Alguns minutos se passam, então a claridade do dia anuncia que eles estão entrando efetivamente em Nova Esperança. As duas pistas se dividem e cada uma se curva para um lado. As curvas continuam em um declive, que logo começa a ficar mais inclinado e força os veículos a diminuírem a velocidade.
- É melhor entrarmos! Não vamos conseguir ficar em pé! - Diz Maestro.

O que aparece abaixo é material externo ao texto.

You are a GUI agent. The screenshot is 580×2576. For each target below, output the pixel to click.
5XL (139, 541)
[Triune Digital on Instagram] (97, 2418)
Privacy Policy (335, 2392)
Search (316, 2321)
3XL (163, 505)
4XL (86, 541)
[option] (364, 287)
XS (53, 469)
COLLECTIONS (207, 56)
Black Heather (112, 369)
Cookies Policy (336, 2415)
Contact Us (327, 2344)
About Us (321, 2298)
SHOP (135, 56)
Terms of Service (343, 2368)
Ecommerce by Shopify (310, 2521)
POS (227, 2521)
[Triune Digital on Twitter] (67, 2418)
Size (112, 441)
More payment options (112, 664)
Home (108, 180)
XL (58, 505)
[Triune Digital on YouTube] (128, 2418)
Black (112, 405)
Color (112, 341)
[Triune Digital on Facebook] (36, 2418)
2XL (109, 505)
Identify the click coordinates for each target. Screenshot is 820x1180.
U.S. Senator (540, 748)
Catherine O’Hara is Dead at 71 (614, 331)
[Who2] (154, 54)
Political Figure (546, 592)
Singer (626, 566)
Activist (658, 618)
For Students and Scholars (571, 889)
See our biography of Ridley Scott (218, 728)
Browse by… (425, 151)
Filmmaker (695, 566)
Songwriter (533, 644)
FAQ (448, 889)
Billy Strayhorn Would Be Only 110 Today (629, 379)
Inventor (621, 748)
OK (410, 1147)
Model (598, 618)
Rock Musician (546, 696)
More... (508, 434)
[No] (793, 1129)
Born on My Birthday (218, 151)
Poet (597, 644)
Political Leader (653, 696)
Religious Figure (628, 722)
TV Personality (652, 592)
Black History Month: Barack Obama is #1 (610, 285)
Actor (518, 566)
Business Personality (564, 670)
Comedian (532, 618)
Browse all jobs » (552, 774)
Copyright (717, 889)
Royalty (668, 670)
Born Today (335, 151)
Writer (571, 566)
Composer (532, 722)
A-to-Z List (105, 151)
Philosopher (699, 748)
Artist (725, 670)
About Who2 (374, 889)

Porém, antes de descerem para o compartimento de passageiros, os jovens percebem, impressionados, que agora eles estão entrando em uma espécie de cratera, que se prolonga por dezenas de metros terra a dentro, e nas paredes da mesma, andares com entradas amplas e retangulares recebem os veículos da pista em que o Lobo está, enquanto do lado oposto, para onde a outra pista corre, outros veículos saem das garagens carregados de materiais e de expurgados.
- Estamos chegando na área de desembarque, vamos passar essa noite em Nova Esperança e amanhã já pegamos a estrada de novo, aproveitem para dormir em uma cama de verdade! - Diz Samuel pelos alto-falantes.

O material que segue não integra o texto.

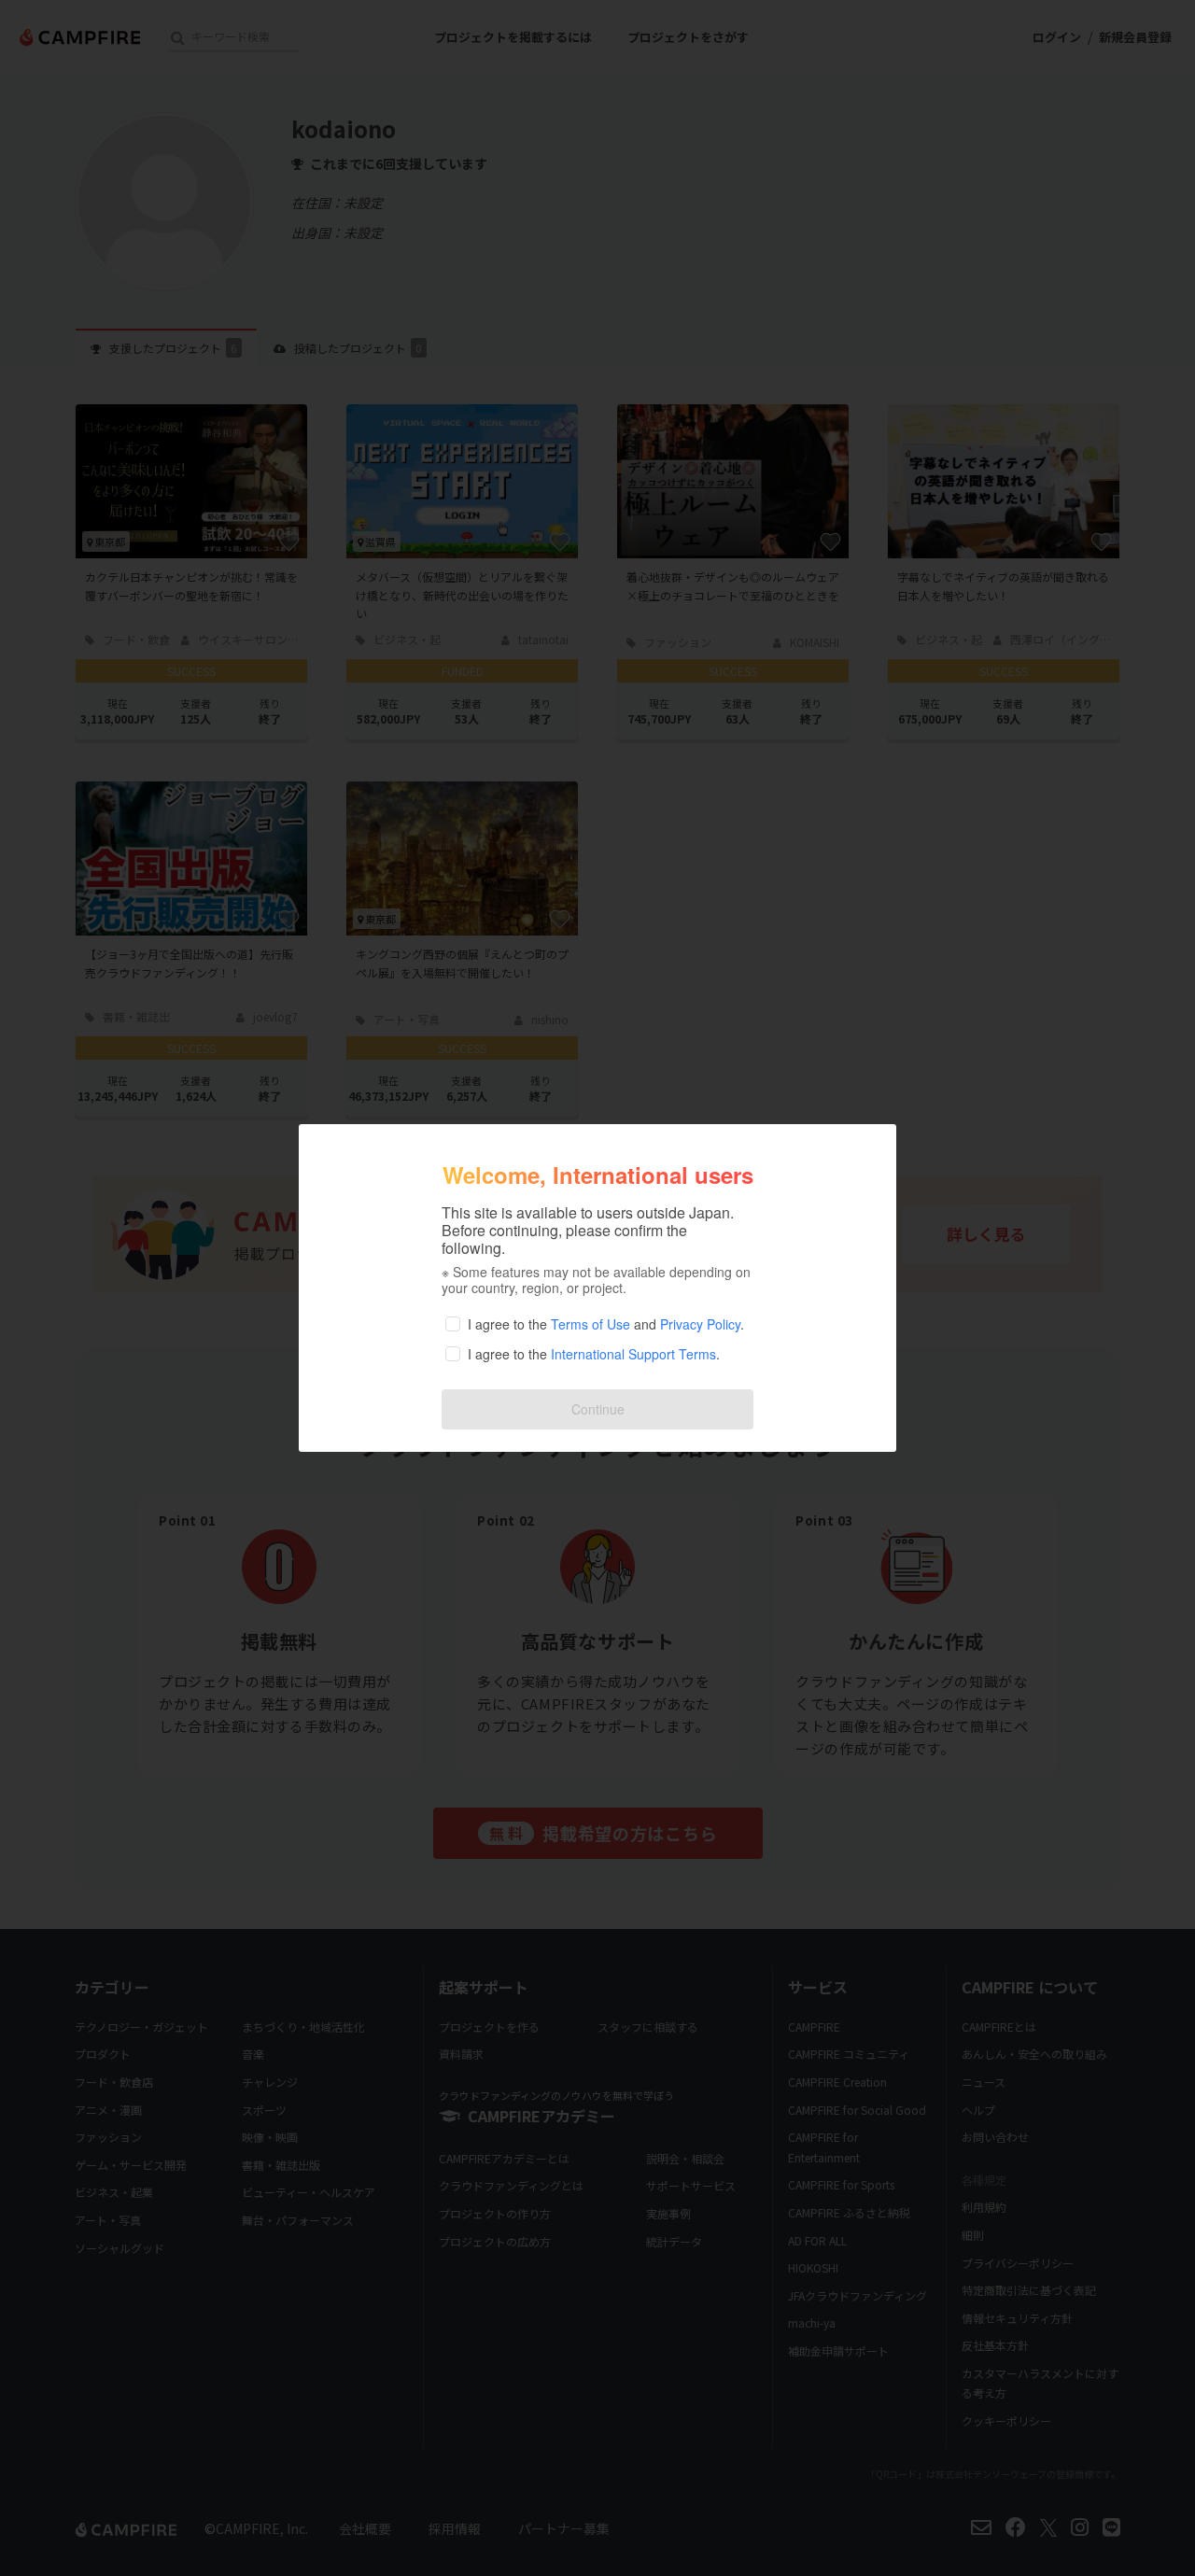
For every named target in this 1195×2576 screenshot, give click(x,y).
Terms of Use (590, 1324)
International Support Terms (633, 1353)
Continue (598, 1409)
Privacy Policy (700, 1324)
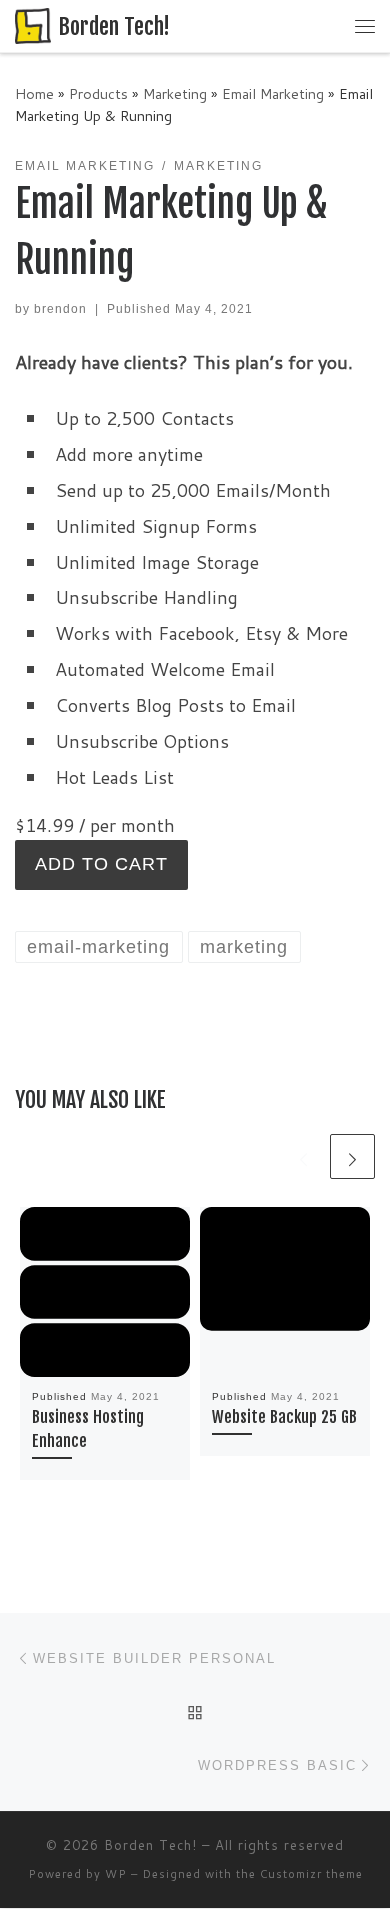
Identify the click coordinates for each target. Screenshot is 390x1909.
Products (98, 93)
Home (34, 93)
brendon (60, 309)
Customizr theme (311, 1874)
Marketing (175, 93)
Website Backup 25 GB (284, 1417)
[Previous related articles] (303, 1156)
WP (116, 1874)
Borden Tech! (150, 1845)
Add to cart (101, 864)
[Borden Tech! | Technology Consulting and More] (33, 25)
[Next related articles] (352, 1156)
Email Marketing (273, 93)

O Lobo adentra a garagem de número 177-G; o pático interno é amplo, com vários cubículos onde os veículos estacionam, mecânicos, trabalhadores e guardas armados estão por toda parte. O grande striker manobra e entra de ré em sua vaga, enfim, desligando os motores.

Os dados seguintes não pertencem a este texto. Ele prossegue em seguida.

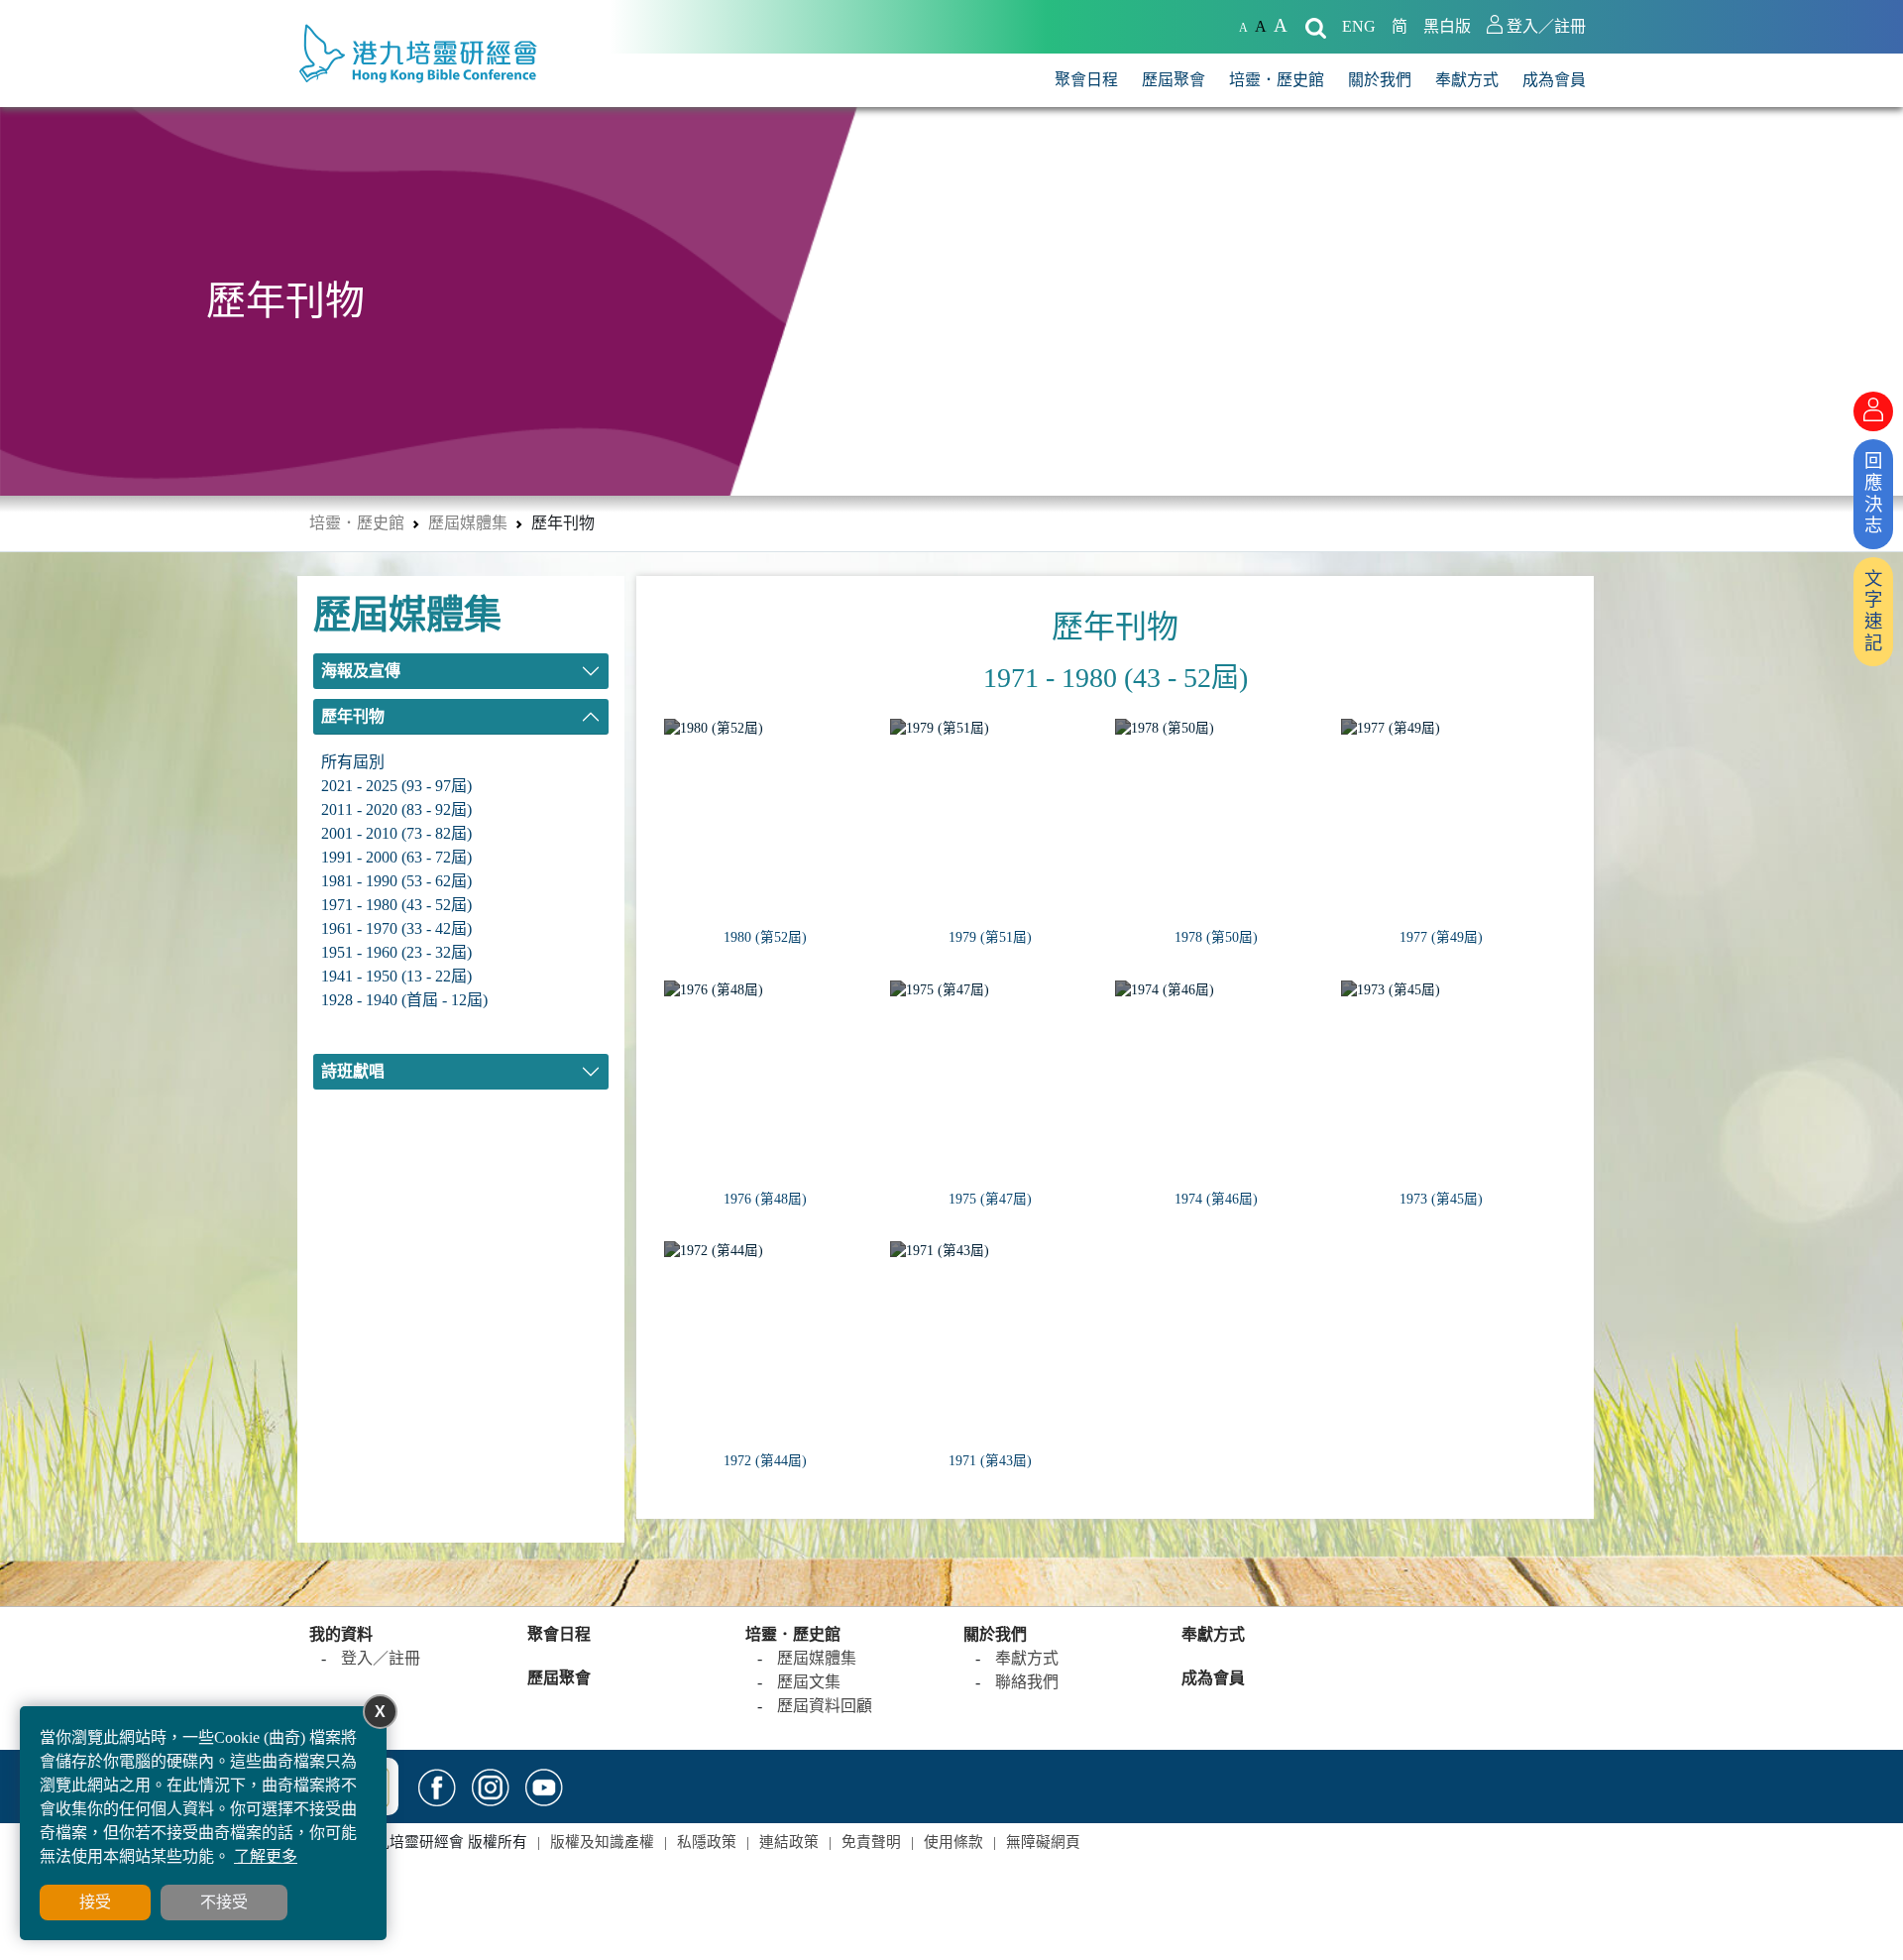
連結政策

Após sair do Lobo, o grupo segue por um caminho demarcado no piso onde setas amarelas os levam para uma porta bem no final do pátio. A porta dá para um extenso e largo corredor, onde uma multidão de expurgados e trabalhadores caminha para a mesma direção.
- Agora é só seguir o fluxo, moçada, bora! - Diz Samuel, entusiasmado.
- Pessoal, fiquem atentos. Bel, ao menor sinal de atividade biodigital me avise, ok? - Pede Maestro.
Bel assente e o grupo começa a andar, entrando no meio da multidão. Dez minutos depois eles chegam a um grande salão, onde as pessoas embarcam em monotrilhos. Nas paredes, em várias plataformas, guardas armados observam a tudo e a todos. Eles pegam um monotrilho e algum tempo depois chegam a uma estação, a saída da mesma é uma larga e longa escadaria, que verte para cima. Na estação os guardas são diferentes, não usam mais capacetes e os trajes são azuis e sem proteção, como policiais de rua. O grupo sobe pela escadaria, Maestro e Thiago vão na frente enquanto Davi e Samuel seguem pela retaguarda, Bel e Marcela estão entre as duas duplas.
A medida que se aproximam da saída a luz natural aumenta, ofuscando a iluminação artificial da estação. Juntamente com centenas de pessoas eles chegam na superfície, então param e observam com curiosidade o cenário que se apresenta: muitos prédios de poucos andares, todos quadrados e brancos com janelas retangulares e rústicas, cada um parece ser uma pedra de granito que foi trabalhada inteiramente para ser habitável. Os espaços entre os edifícios são amplos, e um mundaréu de gente circula por todos os lados. Nenhum tipo de veículo é avistado, exceto as bicicletas, centenas delas dividem o espaço com as pessoas. Todos os prédios são mais ou menos da mesma altura, alguns menores, outros um pouco maiores, e o chão é composto por paralelepípedos, milhares deles.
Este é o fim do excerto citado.